» **Document excerpt**:
John E franklin wanted to know about synthetic division, and the rational roots theorem. These are relatively simple so I thought I'd write up some explanations for all to see.

To divide a polynomial such as 2x^3 - 3x^2 + 5x - 7  by x + b, (where b is a constant) we can use traditional polynomial division. For those who don't know/remember how this works I wrote the following tutorial. Heres what we would do if we wanted to divide (2x^3 - 3x^2 + 5x - 7) by (x - 2):

Note! Close your "favorites" menu if you can't see the whole image"

Hope that helped. One thing I really should emphasize is both the divisor and the dividend MUST be written descending power of the variable!

For those who don't remember, this means terms containing variables come first, and those with the greatest exponents come first. The constant comes last. Thus 5x^3 -2x + 6x^5 +6 + 9x^4 - x^2  would be 6x^5 + 9x^4  + 5x^3 - x^2 - 2x + 6 when written in "descending power of the variable". This MUST be done first.

» **Given data**:
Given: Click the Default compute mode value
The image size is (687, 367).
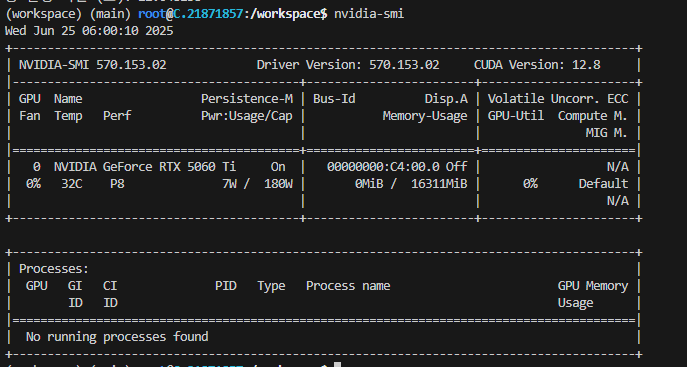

» **Your goal**: According to the polynomial division post, how must both the divisor and the dividend be written before dividing? The listing is separate material, unrelated to the text.

» **Worked solution**: In descending power of the variable.